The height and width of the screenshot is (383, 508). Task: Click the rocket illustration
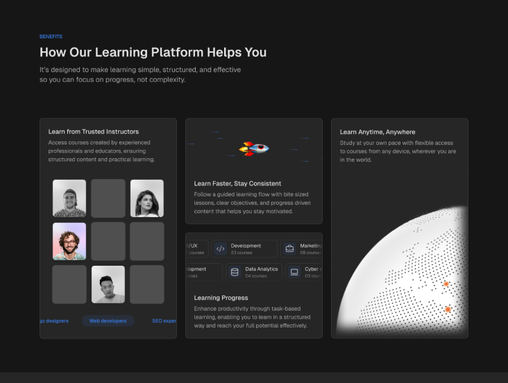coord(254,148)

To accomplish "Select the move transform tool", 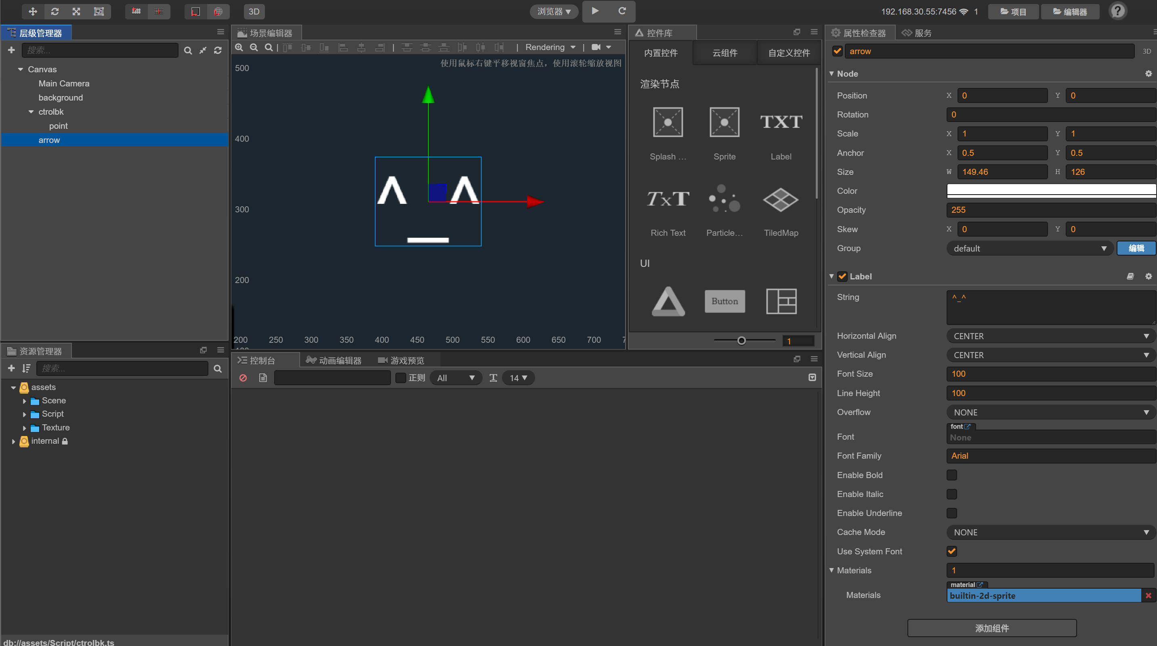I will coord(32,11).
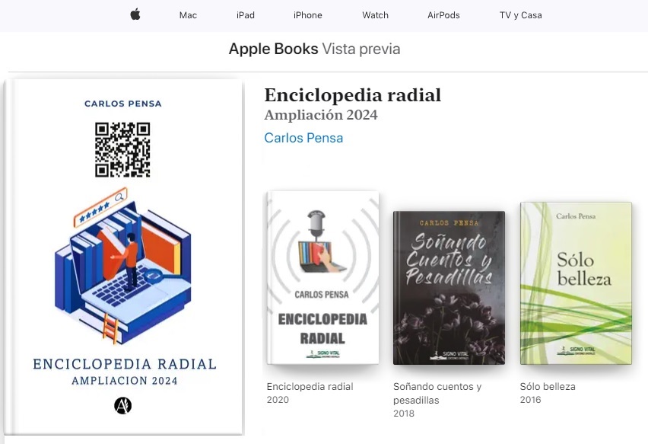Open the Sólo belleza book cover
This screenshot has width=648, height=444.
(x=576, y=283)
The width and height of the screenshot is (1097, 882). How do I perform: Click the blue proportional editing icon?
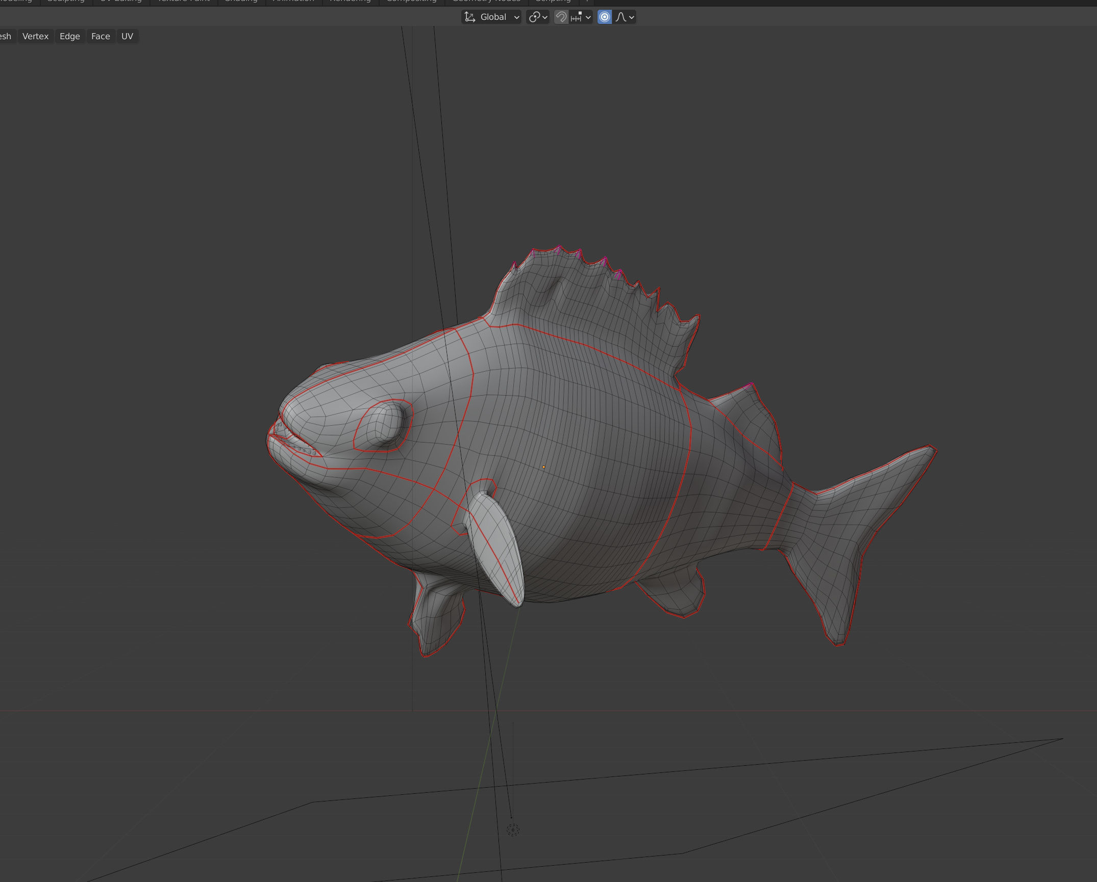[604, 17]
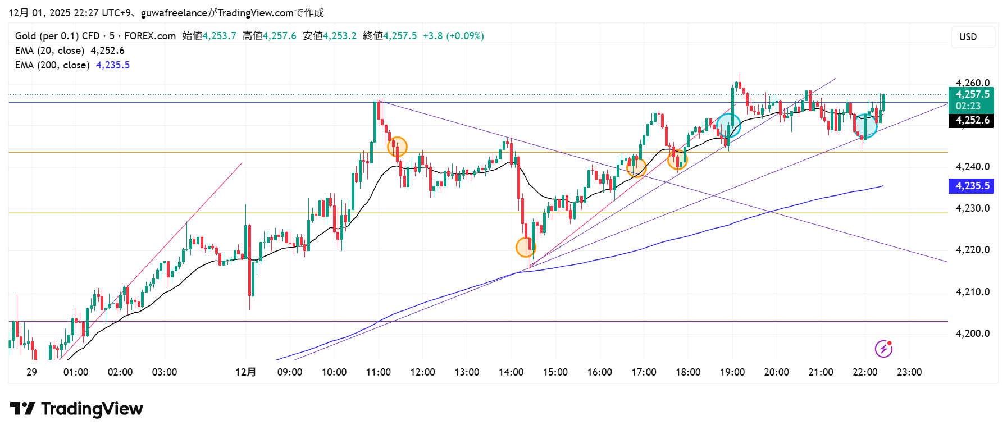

+ + + +

Reproduce the entries from the line containing "The width and" through the end of the entries, inclusive, and leave the pictures out of the answer.

> [Task response]
The width and height of the screenshot is (1097, 882). How do I perform: Click the blue proportional editing icon?
[604, 17]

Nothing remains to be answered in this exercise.